How much the retiree can spend depends on the withdrawal rate from the portfolio, and most advisors set that rate conservatively, but many adjust the amount each year. The largest group of advisors, 44 percent, set a withdrawal rate for their retiree clients of between 4 percent and 5 percent of their portfolio adjusted for inflation.

The next largest group, 38 percent, adjusts the withdrawal rate each year, depending on the individual’s circumstances. Almost 16 percent set the rate based on other factors, and only 38 of the 1,766 advisors surveyed (2.2 percent) have clients withdrawing more than 5 percent of their portfolio value a year.

Most of the Ohio advisor’s clients are withdrawing 3.5 percent to 4 percent, unless they retire at a young age, which could make the withdrawal rate even lower.

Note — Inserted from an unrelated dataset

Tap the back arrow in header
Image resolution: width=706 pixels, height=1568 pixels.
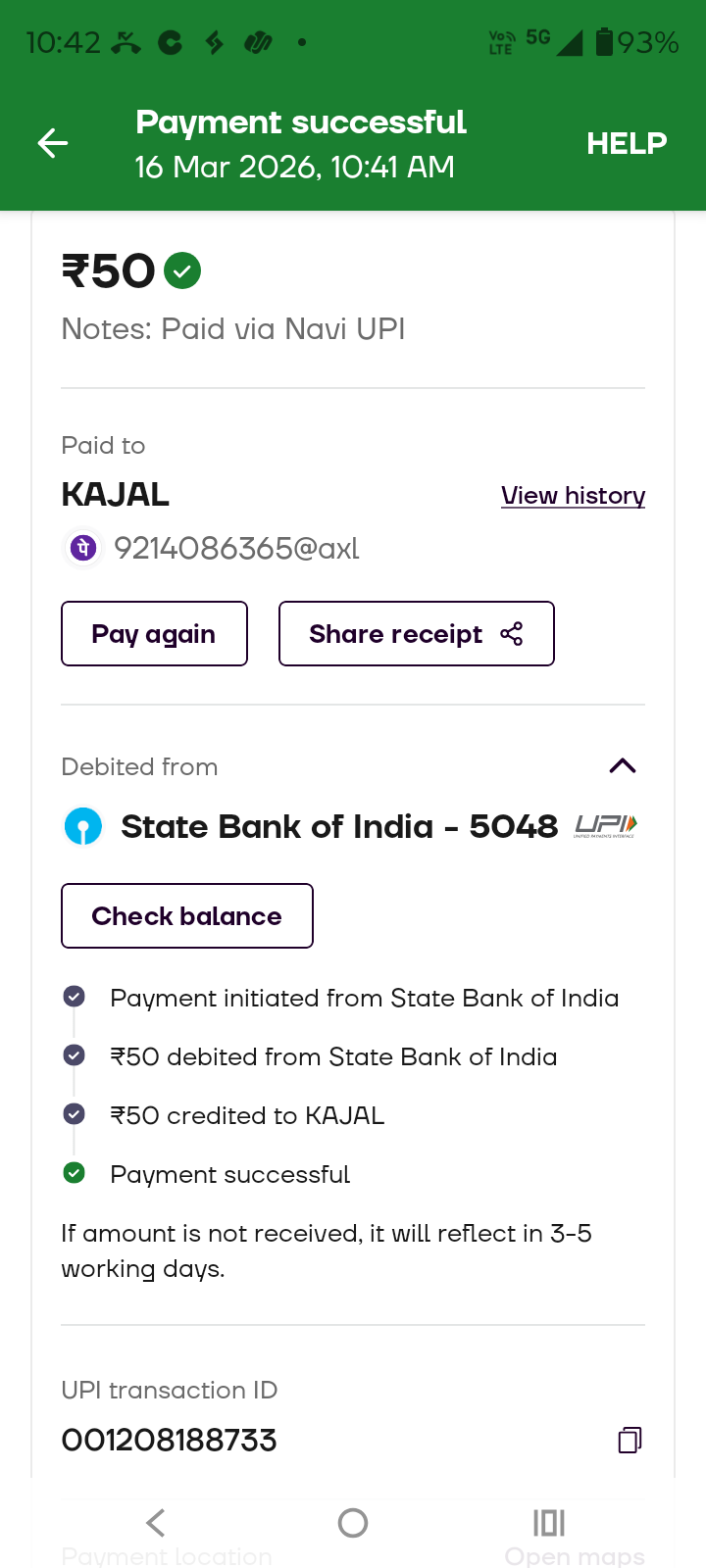click(53, 144)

“So much depends on what happens in the first two or three years of retirement. If the portfolio starts to lose value, the client needs to be prepared to make adjustments,” he says.

Courtney L. Livingston, financial associate with Thrivent Financial in Watertown, S.D., adjusts the withdrawal rate each year, depending on how the client’s family is changing and what their risk tolerance is at that point. He makes those judgments by meeting regularly with clients.

Alexander, the Oklahoma City advisor, says a 4 percent withdrawal rate works for most of her clients except for those who retire early and need a more conservative rate to make the money last.

“When I got into this business 14 years ago, the average withdrawal rate was 6 percent, but that has changed for most people,” she says. Her clients have a wide range of investable assets from $500,000 to $10 million.